When disabled, wav2lip will blend the detected position of the face between 5 frames.
Good for slow movements, especially for faces on an unusual angle.
Mouth can be offset when the face moves within the frame quickly, looks horrible between cuts.
This option controls how many pixels are added or removed from the face crop in each direction.
Value | Example | Effect |
---|---|---|
U | U = -5 | Removes 5 pixels from the top of the face |
D | D = 10 | Adds 10 pixels to the bottom of the face |
L | L = 0 | No change to the left of the face |
R | R = 15 | Adds 15 pixels to the right of the face |
Padding can help remove hard lines at the chin or other edges of the face, but too much or too little padding can change the size or position of the mouth. It's common practice to add 10 pixels to the bottom, but you should experiment with different values to find the best balance for your clip.
This option controls how the processed face is blended with the original face. This has no effect on the "Fast" quality option.
size will increase the size of the area that the mask covers.
feathering determines the amount of blending between the centre of the mask and the edges.
mouth_tracking will update the position of the mask to where the mouth is on every frame (slower)
Note: The mouth position is already well approximated due to the frame being cropped to the face, enable this only if you find a video where the mask doesn't appear to follow the mouth.
debug_mask will make the background grayscale and the mask in colour so that you can easily see where the mask is in the frame.
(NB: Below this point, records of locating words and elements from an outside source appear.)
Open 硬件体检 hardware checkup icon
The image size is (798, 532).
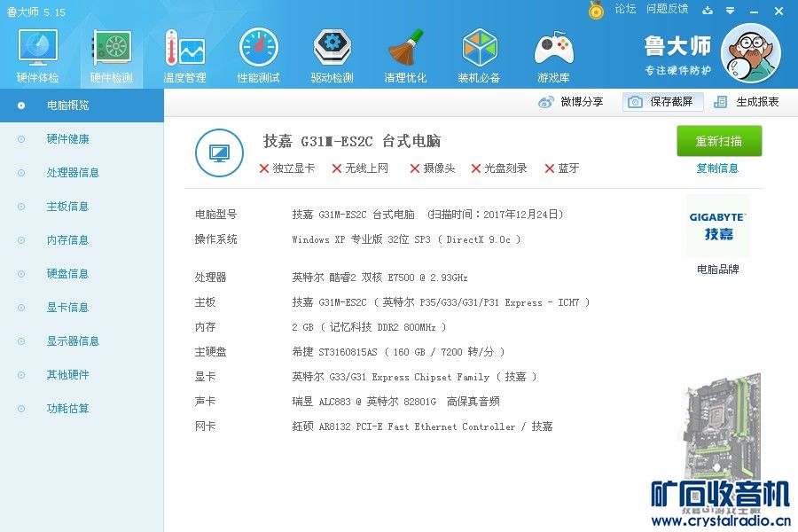37,55
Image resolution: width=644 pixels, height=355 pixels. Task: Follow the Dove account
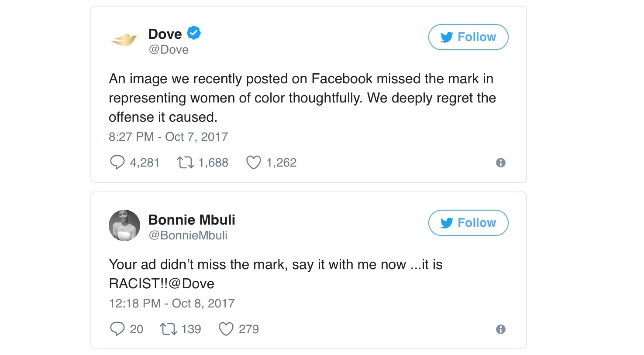point(468,37)
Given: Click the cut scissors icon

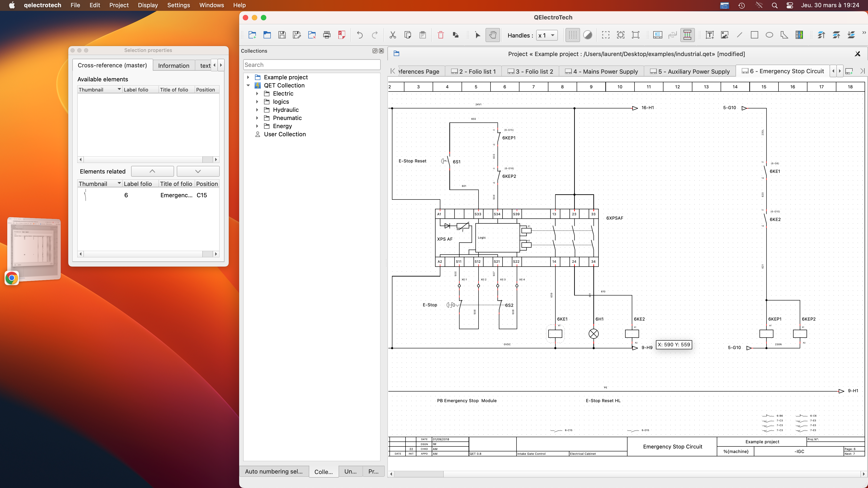Looking at the screenshot, I should 393,35.
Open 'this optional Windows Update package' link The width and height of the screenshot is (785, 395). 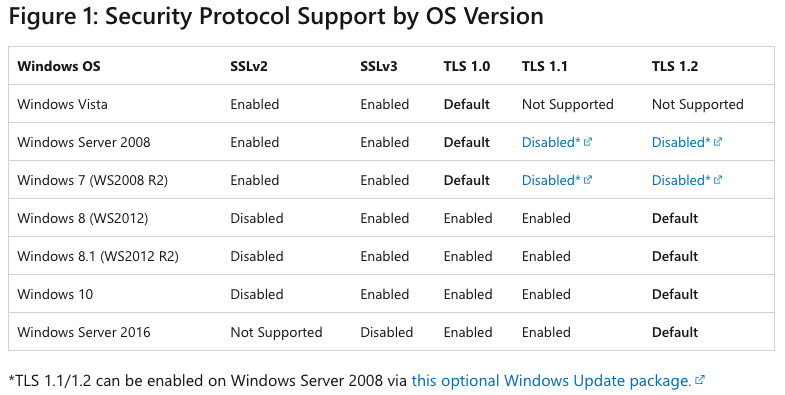[551, 381]
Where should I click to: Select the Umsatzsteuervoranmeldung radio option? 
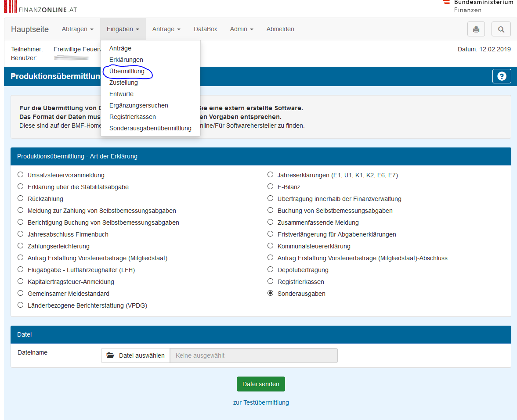[20, 175]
This option allows you to process multiple video and/or audio files automatically.
Name your files with a number at the end, eg. Video1.mp4, Video2.mp4, etc. and put them all in the same folder.
Files will be processed in numerical order starting from the one you select. For example, if you select Video3.mp4, it will process Video3.mp4, Video4.mp4, and so on.
If you select numbered video files and a non-numbered audio file, it will process each video with the same audio file. Useful for making different images/videos say the same line.
Likewise, if you select a non-numbered video file and numbered audio files, it will use the same video for each audio file. Useful for making the same image/video say different things.
This adds a suffix to your output files so that they don't overwite your originals.
Adds what settings were used - good for comparing different settings as you will know what you used for each render. Will add: Qualty_resolution_nosmooth_pads-UDLR EG: _Enhanced_720_nosmooth1_pads-U15D10L-15R30 pads_UDLR will not be included if they are set to 0. resolution will not be included if it output_height is set to full resolution
Displays the input video/audio before processing so you can check to make sure you chose the correct file(s). It may only work with .mp4, I just know it didn't work on an .avi I tried. Disabling this will save a few seconds of processing time for each video.
This will render only 1 frame of your video and display it at full size, this is so you can tweak the settings without having to render the entire video each time. frame_to_preview is for selecting a particular frame you want to check out - may not be completely accurate to the actual frame.